I almost hesitate to make this recommendation, as my taste has cloven to the mainest of main streams since I became an army wife. A recent intervention has more or less cured me of a short but embarrassing episode of James Blunt fandom. I did, however, spend the whole of Christmas in two comfortable but flattering Boden dresses which I suspect are just a bit smart for the many coffee mornings I now attend. (I was shocked to discover I’m the only one who bakes for them. Everyone else brings biscuits from upper echelon supermarkets.)
‘Wherever You Are’, the lovely song sung by the Military Wives Choir led by Gareth Malone, is at least worth a hunt through Youtube, along with footage of how it came about. The song’s release follows a TV series about choirmaster Gareth Malone turning a group of women into a proper choir while their military husbands were away in Afghanistan. The women’s letters to their husbands were gleaned for touching – though admittedly a bit saccharine – lyrics to a song written for them. Eventually the men came home, and the choir sang beautifully in the Royal Albert Hall on Remembrance Sunday. There were many tears along the way, not least those of viewers. The song was number 1 in the UK at Christmas and has now been released in the US. The proceeds are going to charities that support ex-service men and women. It is certainly worth a listen and even ordering from Amazon US (whenever they get around to re-stocking it).

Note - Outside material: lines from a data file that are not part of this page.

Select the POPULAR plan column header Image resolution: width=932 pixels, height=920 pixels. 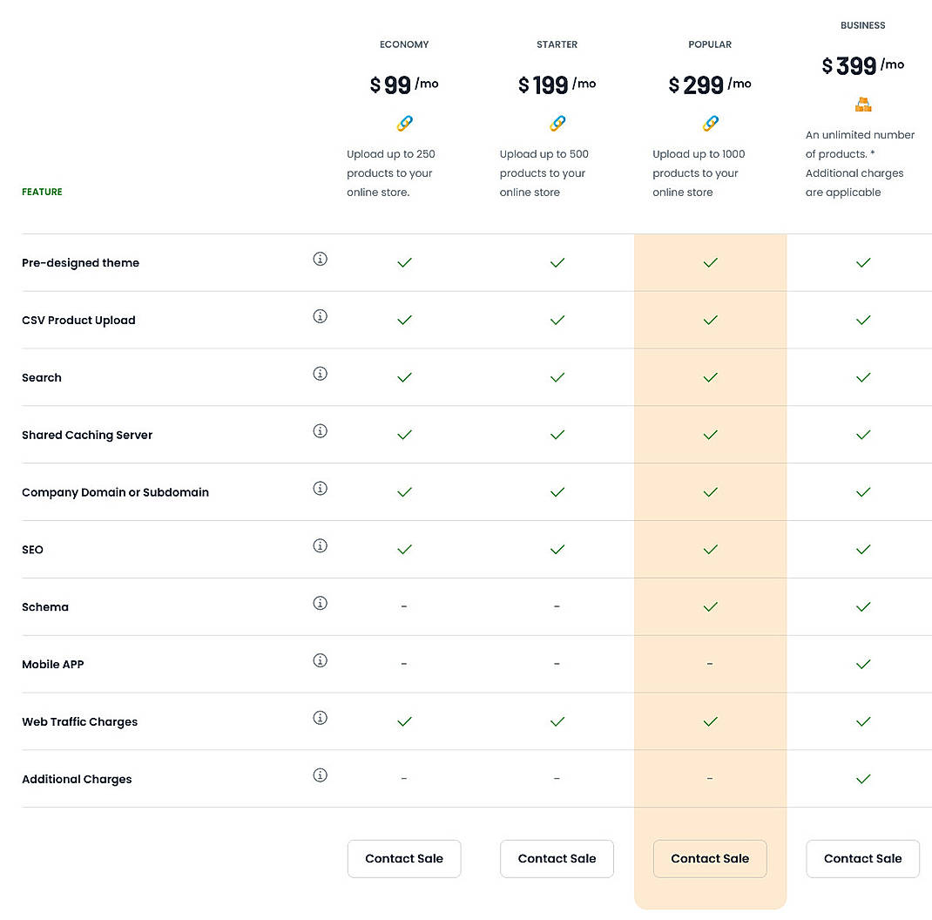point(710,44)
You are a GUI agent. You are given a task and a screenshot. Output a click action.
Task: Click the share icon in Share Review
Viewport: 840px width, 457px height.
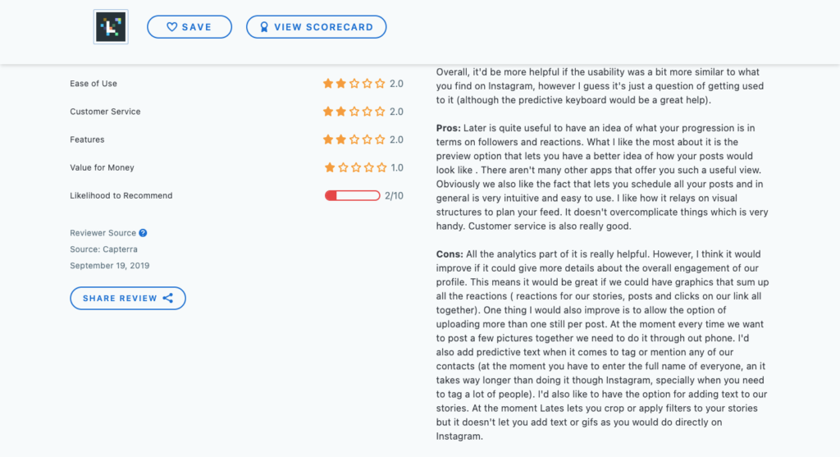click(x=168, y=299)
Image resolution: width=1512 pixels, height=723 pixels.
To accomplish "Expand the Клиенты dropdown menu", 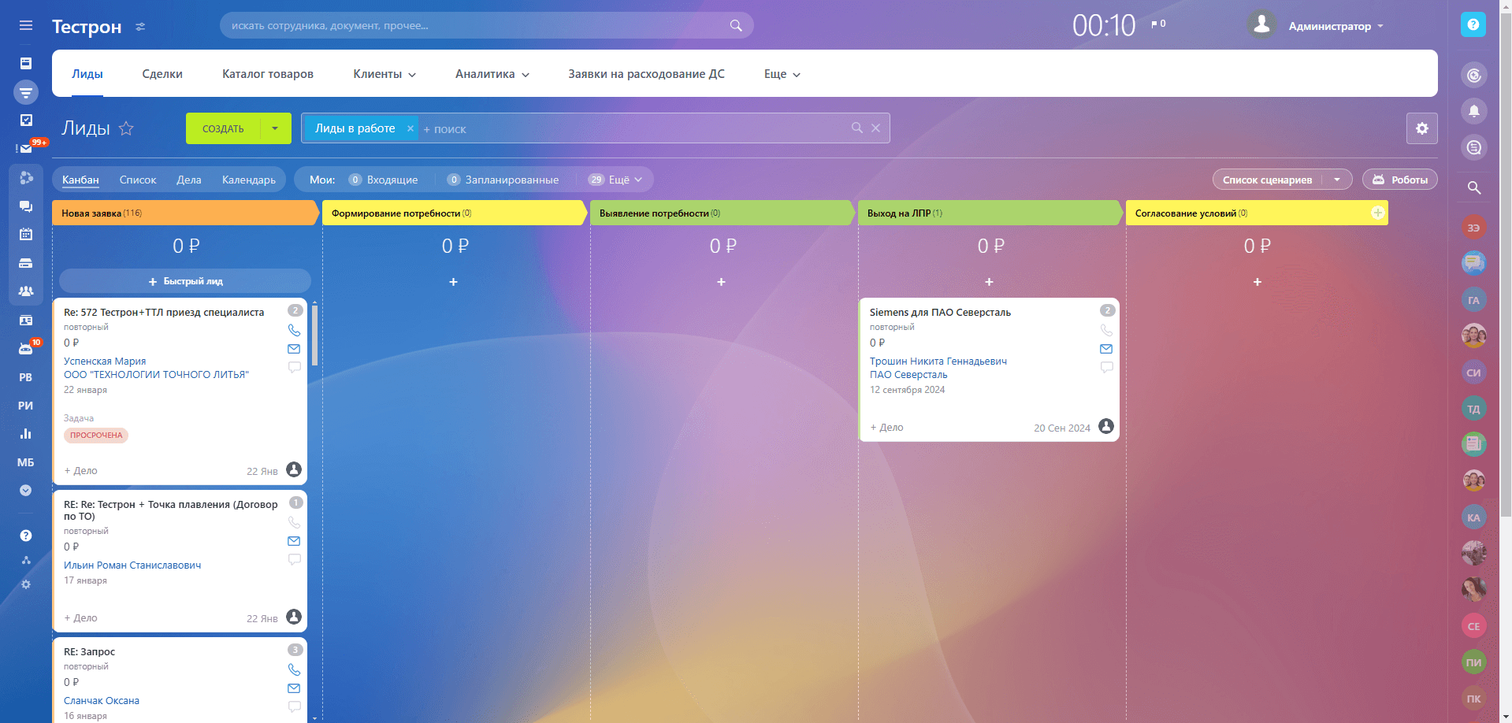I will (385, 74).

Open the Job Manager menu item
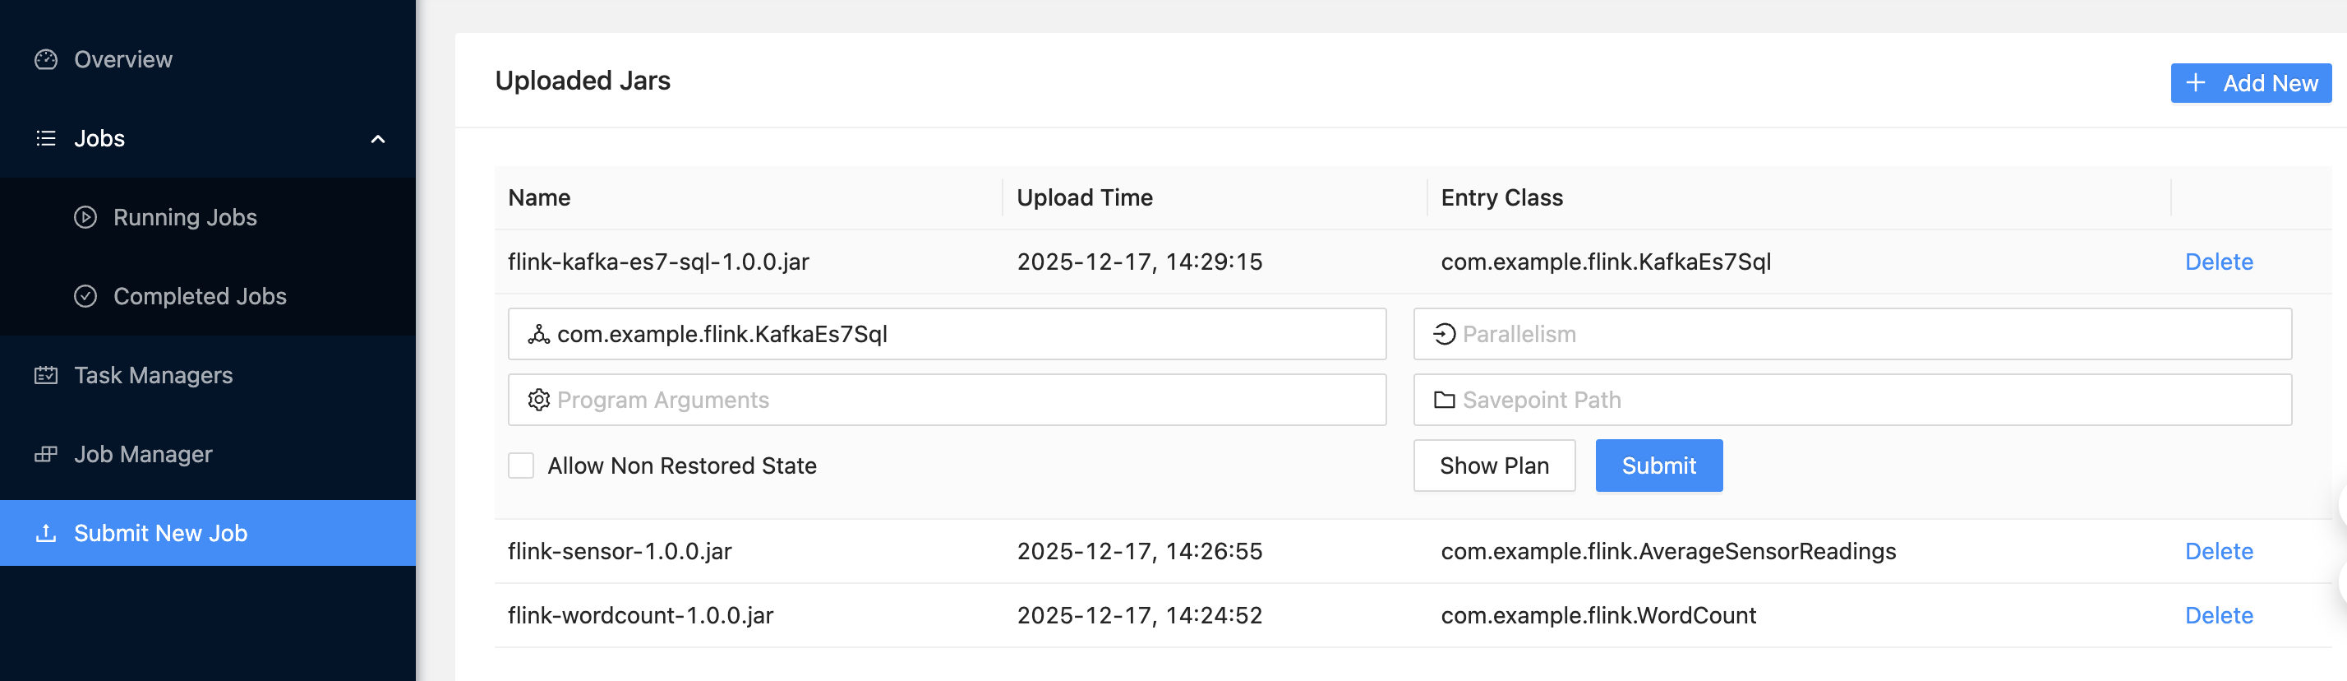coord(143,454)
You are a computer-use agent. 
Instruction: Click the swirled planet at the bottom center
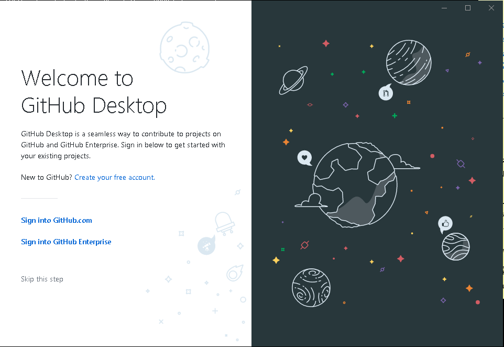pyautogui.click(x=311, y=288)
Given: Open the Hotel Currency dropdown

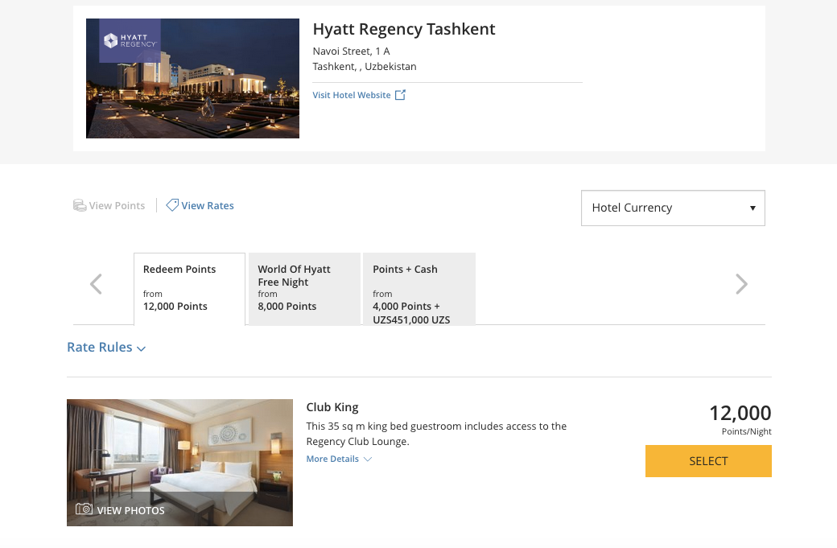Looking at the screenshot, I should (x=673, y=208).
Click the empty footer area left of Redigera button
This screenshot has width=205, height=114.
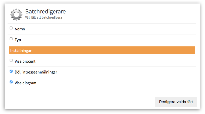click(84, 102)
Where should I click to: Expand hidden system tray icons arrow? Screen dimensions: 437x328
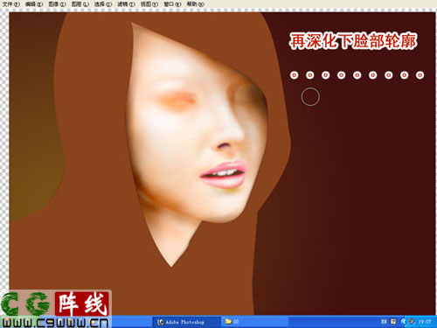[404, 322]
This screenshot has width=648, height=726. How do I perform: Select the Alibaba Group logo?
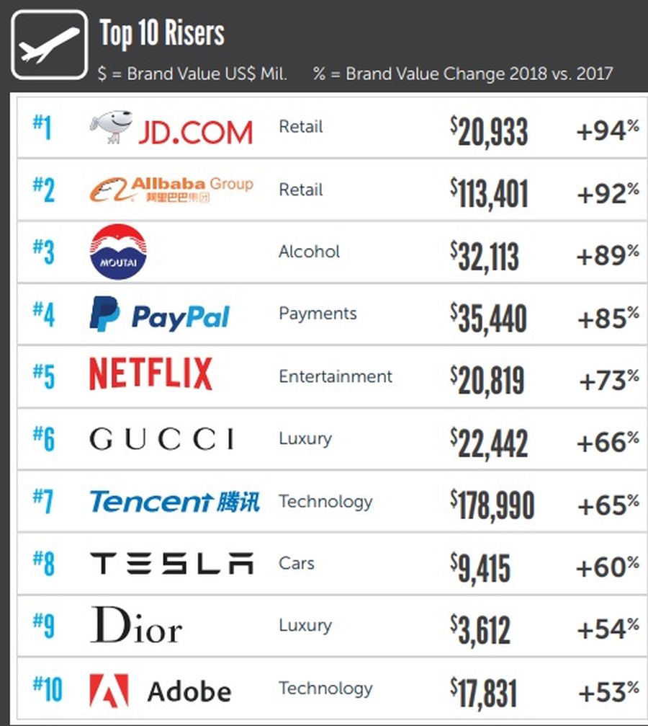(x=171, y=190)
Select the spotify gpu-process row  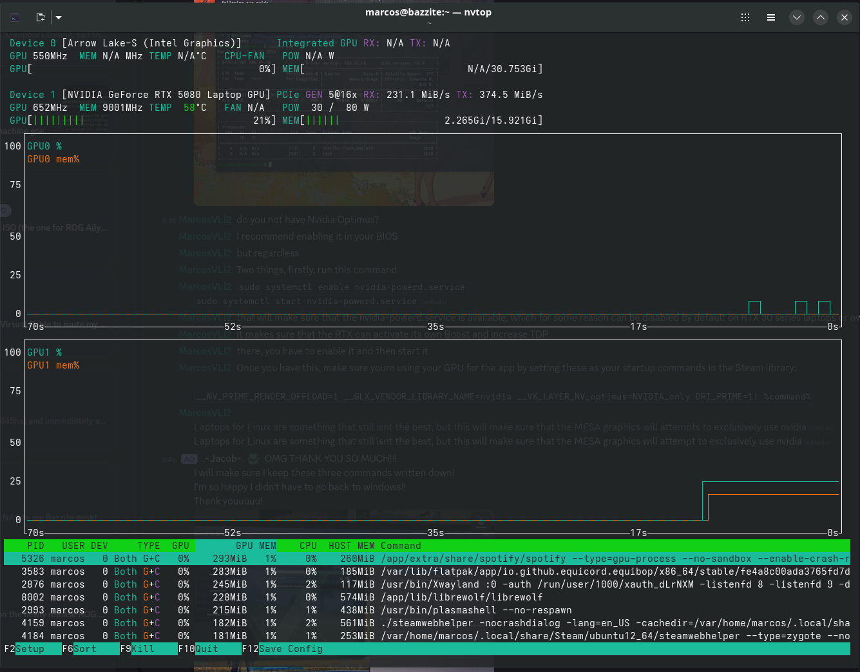tap(426, 559)
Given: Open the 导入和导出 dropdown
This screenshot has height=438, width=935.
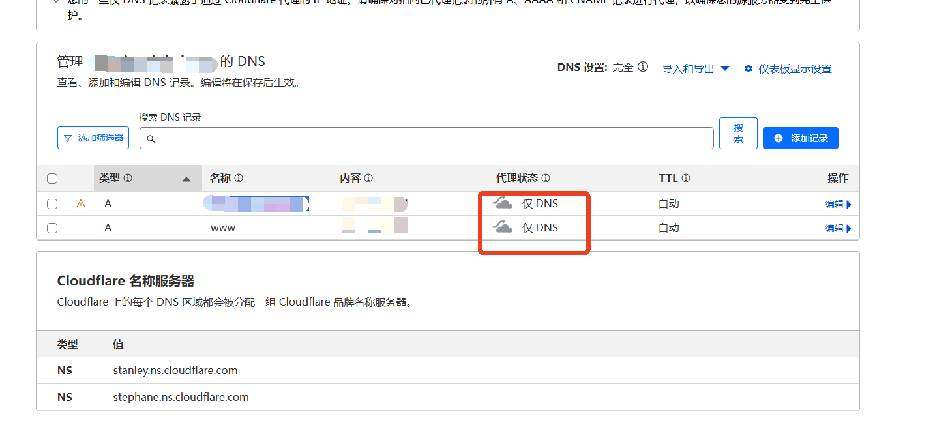Looking at the screenshot, I should 696,69.
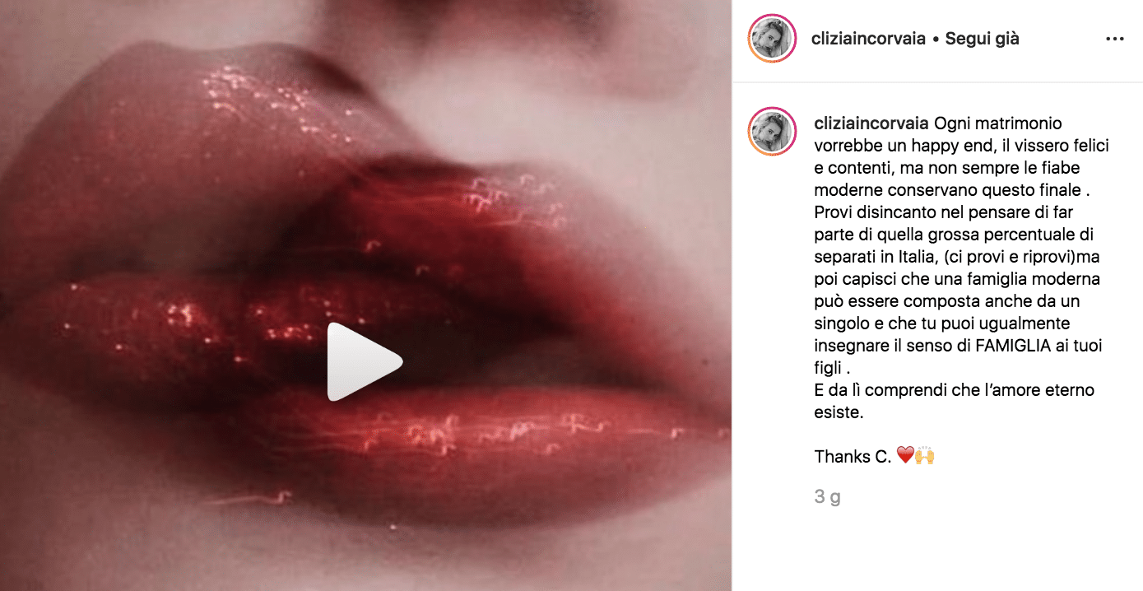This screenshot has height=591, width=1143.
Task: Click the red heart emoji after Thanks C.
Action: point(905,455)
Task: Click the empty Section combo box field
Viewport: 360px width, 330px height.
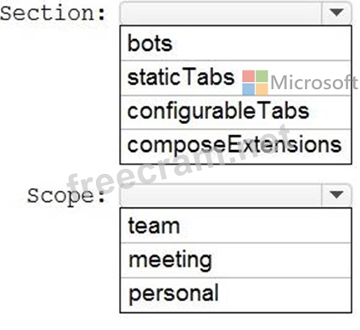Action: pos(221,13)
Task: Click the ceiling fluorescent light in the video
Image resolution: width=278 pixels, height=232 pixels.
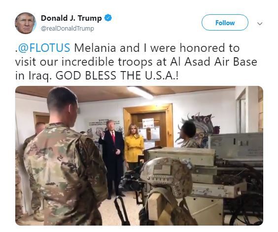Action: 140,92
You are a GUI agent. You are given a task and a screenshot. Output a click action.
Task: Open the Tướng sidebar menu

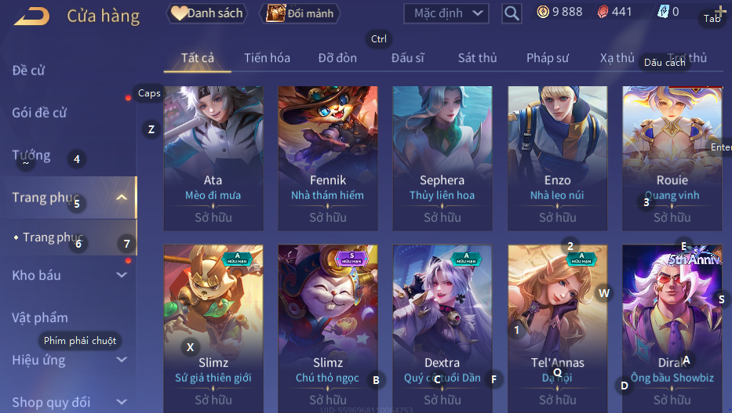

The real reason I hesitate just a little bit in recommending this sweet song is a niggling worry about sentiment. We all live in a post-Diana world where the stiff upper lip has given way to increasingly orchestrated and maudlin displays of public emotion. A leader who can’t emote, especially on television, is no good. As soldiers don’t have a choice about which wars they fight, it’s a good thing that citizens of democracies don’t, as a rule, pillory service men and women. But I can’t help thinking all these TV programmes about soldiers and their feelings, army wives singing and crying, and kindly townspeople meeting hearses; they give the rest of us a deliciously tender moment to feel in sympathy, rather than think hard about the reality of an all-volunteer force fighting largely wars of choice. [click to continue…]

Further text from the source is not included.